Posted on April 5, 2020

Great Lakes Dredge and Dock Co. of Illinois is set to finish beach nourishment in Pine Knoll Shores Thursday evening and begin work in a small part of Salter Path Friday.

Greg Rudolph, manager of the Carteret County Shore Protection office, said early Thursday afternoon that about 1,000 feet of work remained in western Pine Knoll Shores.

“We’ll start the Salter Path reach tomorrow, which should be completed by (Wednesday) April 8, and then off to western Emerald Isle,” Mr. Rudolph said. “Great Lakes is forecasting completion of the western Emerald Isle beach on (Tuesday) April 21, weather-and-mechanically-dependent, of course. Demobilization starts immediately after that.”

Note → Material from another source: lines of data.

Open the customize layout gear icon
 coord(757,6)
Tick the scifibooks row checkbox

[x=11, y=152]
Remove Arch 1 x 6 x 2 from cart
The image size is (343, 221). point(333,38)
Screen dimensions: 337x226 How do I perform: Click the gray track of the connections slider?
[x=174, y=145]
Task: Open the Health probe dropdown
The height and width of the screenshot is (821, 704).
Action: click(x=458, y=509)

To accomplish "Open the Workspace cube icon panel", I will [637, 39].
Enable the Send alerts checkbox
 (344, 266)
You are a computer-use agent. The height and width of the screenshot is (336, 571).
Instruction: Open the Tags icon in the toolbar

The dredging contract deadline, set for environmental reasons, is Thursday, April 30.

Mr. Rudolph added that Great Lakes plans to demobilize some of the land-based pipe it will not need for western Emerald Isle even sooner, at the Iron Steamer Pier beach access in Pine Koll Shores.

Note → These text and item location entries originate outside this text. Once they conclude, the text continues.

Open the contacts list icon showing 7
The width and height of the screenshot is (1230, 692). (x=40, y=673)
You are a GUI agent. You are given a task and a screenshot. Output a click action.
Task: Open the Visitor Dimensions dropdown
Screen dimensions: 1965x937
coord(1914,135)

In addition, Mr. Rudolph said, “We’re beginning to turn our attention to the dune-planting phase that’s tentatively scheduled to begin the last week of April.”

The planting will last a few months, he said, and includes mechanical planting along the dune crest, followed by hand-planting elsewhere.

The only bad news, Mr. Rudolph reported Thursday, was the dredge had a lethal “take” Tuesday at about 5:30 p.m. of a critically endangered Kemp’s Ridley turtle, believed to have been a juvenile.

Under the conditions of the master biological plan for the project and the county’s permit, a certain number of lethal sea turtle takes are allowed.

The county has used trawls to check for sea turtles throughout the project. Under the biological plan and permit, the county was permitted to continue the work after the lethal take.

However, Mr. Rudolph said, Great Lakes immediately began a “deep-dive into their operations to ensure all the operating precautions were being adhered to.”

Those, he said, included checks to see if the dredge vessel’s pumps are on and the drag heads fully buried in the sand.

“The federal and state resource agencies were very responsive and professional in our discussions with them regarding this issue, which was very much appreciated,” he said.

The $28.2 million project put in 522,000 cubic yards of sand in Atlantic Beach, west of The Circle, and, by the end of work Thursday, 990,000 cubic yards in Pine Knoll Shores.

Salter Path, at the state-owned, county-operated beach access, is to get 145,000 cubic yards, and Emerald Isle is to get 345,00 cubic yards, roughly from the Land’s End clubhouse to just east of the Western Ocean Regional Access.

The total amount of sand in the project is about 2 million cubic yards along about 9.5 miles of beach.